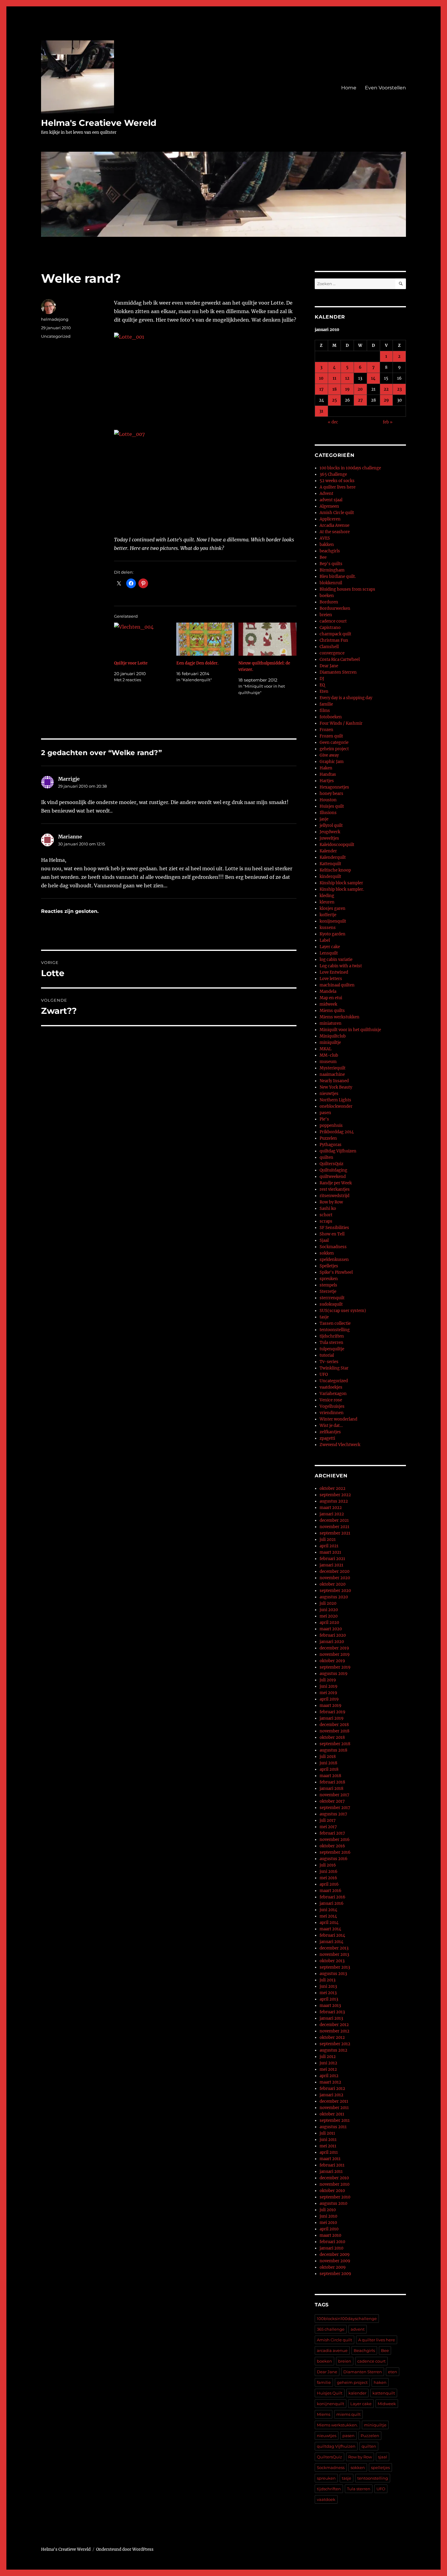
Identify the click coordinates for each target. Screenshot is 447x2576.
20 (360, 389)
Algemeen (329, 506)
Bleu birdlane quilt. (338, 576)
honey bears (331, 793)
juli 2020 (328, 1603)
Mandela (328, 991)
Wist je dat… (331, 1425)
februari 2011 (332, 2165)
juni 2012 (328, 2063)
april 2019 (329, 1699)
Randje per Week (336, 1183)
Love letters (331, 978)
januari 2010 (331, 2248)
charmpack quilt (335, 634)
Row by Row (331, 1202)
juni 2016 (329, 1871)
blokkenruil (331, 582)
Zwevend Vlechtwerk (340, 1444)
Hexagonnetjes (334, 787)
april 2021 (329, 1546)
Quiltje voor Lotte (130, 663)
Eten (324, 691)
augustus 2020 (334, 1597)
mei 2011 (328, 2146)
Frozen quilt (331, 736)
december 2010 (334, 2178)
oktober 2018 (332, 1737)
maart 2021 (330, 1552)
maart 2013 (330, 2005)
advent (358, 2329)
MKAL (325, 1048)
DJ (322, 678)
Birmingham (332, 570)
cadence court (333, 621)
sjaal (382, 2456)
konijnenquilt (333, 921)
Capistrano (330, 627)
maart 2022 (331, 1507)
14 (373, 378)
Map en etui (331, 997)
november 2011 (334, 2107)
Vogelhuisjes (332, 1406)
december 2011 (334, 2101)
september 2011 (335, 2120)
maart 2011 (330, 2158)
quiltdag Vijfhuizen (338, 1151)
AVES (325, 538)
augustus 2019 (334, 1673)
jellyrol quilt (331, 825)
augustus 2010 (333, 2203)
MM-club (329, 1055)
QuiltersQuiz (331, 1163)
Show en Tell (332, 1234)
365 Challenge (333, 474)
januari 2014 (331, 1941)
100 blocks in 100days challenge (350, 468)
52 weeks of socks (337, 480)
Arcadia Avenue (334, 525)
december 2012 (334, 2024)
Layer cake (330, 946)
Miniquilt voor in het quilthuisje (350, 1029)
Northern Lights (335, 1100)
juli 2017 (328, 1820)
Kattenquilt (330, 863)
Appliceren (330, 519)
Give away (329, 755)
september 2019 (335, 1667)
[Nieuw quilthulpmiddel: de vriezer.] (267, 639)
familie (326, 704)
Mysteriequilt (332, 1068)
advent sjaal (331, 499)
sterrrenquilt (332, 1297)
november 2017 (334, 1794)
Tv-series (329, 1361)
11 (334, 378)
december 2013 (334, 1948)
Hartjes (327, 780)
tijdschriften (332, 1336)
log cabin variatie (336, 959)
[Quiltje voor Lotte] (143, 639)
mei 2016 (328, 1877)
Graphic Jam (332, 761)
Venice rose (331, 1400)
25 (334, 400)
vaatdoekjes (331, 1387)
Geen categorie (334, 742)
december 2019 (334, 1648)
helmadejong (54, 319)
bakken (327, 544)
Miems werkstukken (339, 1017)
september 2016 (335, 1852)
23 (399, 389)
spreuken (329, 1278)
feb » (388, 422)
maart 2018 (330, 1775)
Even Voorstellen (385, 88)
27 (360, 400)
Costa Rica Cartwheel (340, 659)
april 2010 (329, 2229)
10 (321, 378)
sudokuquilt (331, 1304)
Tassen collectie (335, 1323)
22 (386, 389)
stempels (328, 1285)
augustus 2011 (333, 2126)
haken (380, 2382)
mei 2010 (328, 2222)
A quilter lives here (337, 487)
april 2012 (329, 2075)
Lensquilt (329, 953)
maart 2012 (330, 2082)
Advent (326, 493)
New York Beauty (336, 1087)
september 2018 (335, 1743)
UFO (324, 1374)
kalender (357, 2393)
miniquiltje (330, 1042)
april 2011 (329, 2152)
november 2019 (335, 1654)
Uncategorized (56, 336)
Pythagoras (330, 1144)
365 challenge (331, 2329)
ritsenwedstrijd (334, 1195)
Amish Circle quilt (337, 512)
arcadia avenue (332, 2350)
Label (325, 940)
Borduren (329, 602)
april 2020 (329, 1622)
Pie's (324, 1119)
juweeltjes (329, 838)
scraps (326, 1221)
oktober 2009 (333, 2267)
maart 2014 (330, 1929)
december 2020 (334, 1571)
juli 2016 (328, 1865)
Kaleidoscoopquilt (337, 844)
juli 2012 (328, 2056)
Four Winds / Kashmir (341, 723)
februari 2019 (332, 1711)
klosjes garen (332, 908)
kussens (328, 927)
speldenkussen (334, 1259)
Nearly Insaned (334, 1080)
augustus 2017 (333, 1814)
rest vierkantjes (335, 1189)
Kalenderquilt (333, 857)
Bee (323, 557)
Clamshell (329, 646)
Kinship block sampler (341, 883)
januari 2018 (331, 1788)
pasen (325, 1112)
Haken (326, 768)
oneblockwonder (336, 1106)
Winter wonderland (338, 1419)
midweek (328, 1004)
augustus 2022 (334, 1501)
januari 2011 (331, 2171)
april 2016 (329, 1884)
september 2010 (335, 2197)
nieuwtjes (329, 1093)
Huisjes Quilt (329, 2393)
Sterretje (328, 1291)
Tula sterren (331, 1342)
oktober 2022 (332, 1488)
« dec (333, 422)
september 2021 (335, 1533)
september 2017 (335, 1807)
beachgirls (330, 551)
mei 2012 (328, 2069)
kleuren (327, 902)
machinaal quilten (337, 985)
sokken (327, 1253)
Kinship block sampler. (342, 889)
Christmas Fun (334, 640)
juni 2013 (328, 1986)
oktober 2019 (332, 1660)
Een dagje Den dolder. (197, 663)
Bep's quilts (331, 563)
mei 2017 (328, 1826)
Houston (328, 800)
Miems (323, 2414)
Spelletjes (329, 1266)
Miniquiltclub (333, 1036)
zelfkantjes (330, 1432)
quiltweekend (333, 1176)
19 (347, 389)
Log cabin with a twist (341, 966)
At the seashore (335, 531)
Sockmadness (333, 1246)
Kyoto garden (332, 934)
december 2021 (334, 1520)
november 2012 (334, 2031)
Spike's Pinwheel (336, 1272)
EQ (322, 685)
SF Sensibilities (334, 1227)
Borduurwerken (335, 608)
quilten (326, 1157)
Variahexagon (333, 1393)
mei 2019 (328, 1692)
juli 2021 (328, 1539)
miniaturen (330, 1023)
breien (326, 614)
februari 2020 (333, 1635)
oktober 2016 (332, 1846)
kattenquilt (383, 2393)
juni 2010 (328, 2216)
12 (347, 378)
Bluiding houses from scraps (347, 589)
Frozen (326, 729)
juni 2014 (328, 1909)
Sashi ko (328, 1208)
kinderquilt (330, 876)
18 (334, 389)
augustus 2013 (333, 1973)
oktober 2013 (332, 1960)
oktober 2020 (332, 1584)
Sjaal (324, 1240)
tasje (324, 1317)
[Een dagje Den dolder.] (205, 639)
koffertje (328, 914)
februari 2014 (332, 1935)
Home (348, 88)
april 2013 (329, 1999)
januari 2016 (332, 1903)
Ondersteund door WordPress (125, 2549)
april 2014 (329, 1922)
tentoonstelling (335, 1329)
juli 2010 (328, 2209)
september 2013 (335, 1967)
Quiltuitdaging (333, 1170)
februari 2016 (332, 1897)
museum (328, 1061)
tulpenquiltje (332, 1349)
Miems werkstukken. (337, 2424)
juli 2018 (328, 1756)
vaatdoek (326, 2499)
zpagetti (327, 1438)
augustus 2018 (333, 1750)
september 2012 (335, 2043)
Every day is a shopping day (346, 697)
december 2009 (335, 2254)
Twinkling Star (334, 1368)
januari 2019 (332, 1718)
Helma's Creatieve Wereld (98, 123)
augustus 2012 (333, 2050)
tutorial (327, 1355)
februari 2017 (332, 1833)
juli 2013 (327, 1980)
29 (386, 400)
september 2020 (335, 1590)
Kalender (328, 851)
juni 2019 (329, 1686)
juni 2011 (328, 2139)
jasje (324, 819)
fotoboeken (331, 717)
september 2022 (335, 1494)
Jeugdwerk (330, 831)
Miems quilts (332, 1010)
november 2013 (334, 1954)
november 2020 (335, 1577)
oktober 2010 (332, 2190)
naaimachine (332, 1074)
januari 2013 (331, 2018)
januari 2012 (331, 2095)
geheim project (334, 748)
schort (326, 1214)
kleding (327, 895)
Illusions (328, 812)
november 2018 (334, 1731)
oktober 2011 (332, 2114)
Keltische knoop (335, 870)
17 (321, 389)
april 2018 (329, 1769)
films (325, 710)
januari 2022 (332, 1514)
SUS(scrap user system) (343, 1310)
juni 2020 (329, 1609)
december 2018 (334, 1724)
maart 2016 (330, 1890)
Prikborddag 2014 (337, 1131)
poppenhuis (331, 1125)
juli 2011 (327, 2133)
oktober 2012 (332, 2037)
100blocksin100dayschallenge (347, 2318)
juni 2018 (328, 1763)
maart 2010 (330, 2235)
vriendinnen (332, 1412)
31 (321, 411)
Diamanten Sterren (338, 672)
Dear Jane (329, 665)
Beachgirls (364, 2350)
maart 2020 (331, 1629)
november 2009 (335, 2260)
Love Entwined (334, 972)
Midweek (387, 2403)
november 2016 (335, 1839)
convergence (332, 653)
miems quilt (348, 2414)
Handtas (328, 774)
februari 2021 (332, 1558)
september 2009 (335, 2273)
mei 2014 (328, 1916)
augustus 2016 (334, 1858)
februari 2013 (332, 2012)
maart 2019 (330, 1705)
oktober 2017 (332, 1801)
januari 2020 (332, 1641)
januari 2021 (331, 1565)
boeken (327, 595)
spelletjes (380, 2467)
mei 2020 (329, 1616)
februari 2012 (332, 2088)
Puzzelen (328, 1138)
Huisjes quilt (332, 806)
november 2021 (334, 1526)
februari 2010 (332, 2241)
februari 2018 (332, 1782)
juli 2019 (328, 1680)
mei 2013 (328, 1992)
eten (392, 2371)
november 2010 (334, 2184)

.....

| PROBLEM TO SOLVE |
Your answer should consist only of the lines above between the line holding "Bluiding houses from scraps (347, 589)" and the line holding "tasje (324, 1317)", inclusive, each transcribed exactly.

| WRITTEN ANSWER |
Bluiding houses from scraps (347, 589)
Frozen (326, 729)
juni 2014 (328, 1909)
Sashi ko (328, 1208)
kinderquilt (330, 876)
18 (334, 389)
augustus 2013 (333, 1973)
oktober 2013 (332, 1960)
oktober 2020 (332, 1584)
Sjaal (324, 1240)
tasje (324, 1317)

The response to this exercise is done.